Coração

Vaidade Capitalista

9 de abril de 2015
vaidade capitalista

O dinheiro é parceiro da maldade. Será que eu realmente quero ser um deles?

Sonhei com grandes impérios, suítes presidenciais e as melhores bebidas do mundo. O emprego tão esperado e o reconhecimento de uma nação. Me imaginei casando em Las Vegas, paquerando um popstar do momento e dançando entre os queridinhos de Hollywood. Meu universo particular sempre foi recheado de grandes histórias, com bastante luxo, drogas, glamour e sexo.

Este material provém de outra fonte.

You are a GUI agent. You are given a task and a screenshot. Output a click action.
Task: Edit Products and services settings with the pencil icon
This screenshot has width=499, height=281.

Quando menos esperei, as luzes se apagaram. Ao pisar no meu castelo, percebo que nas quinas existem lôdos. Em cada canto da sua estrutura existe dor, morte e sofrimento. Dentro da minha obra faraônica, só existe solidão. Os funcionários do meu castelo, não gostam de estar aqui. Se sentem solitários e incompreendidos. Quase sempre não os vejo (ou não quero ver). Ando pelos corredores com muita pressa. Preciso acumular meus bens, não tenho tempo para comprimentos. A única sensação que pulsa em minhas veias, é a de dependência. Não minha, claro, mas dos demais. Me sinto confortável da minha sacada jogando pipoca para a multidão. Uma vez, na porta do céu, me disseram que existem mensagens. Não acreditei, lógico, mas por via das dúvidas me peguei a observar:

“As pessoas que tem dinheiro, em maioria, são pessoas ruins. Não medem esforços para chegar aonde querem, não pensam no próximo e muito menos conseguem sentir gratidão ou humildade pelas pessoas. Tratam o ser humano como uma ferramenta. Um mero colaborador da sua riqueza. Vivem de futilidades, superficialidade e status. Não se misturam aos demais, afinal, se acham superiores aos mesmos. Dinheiro pode ser sinônimo de pobreza de espírito.”

Hoje ao acordar, me peguei pensado:

– Será que eu realmente quero ser um deles?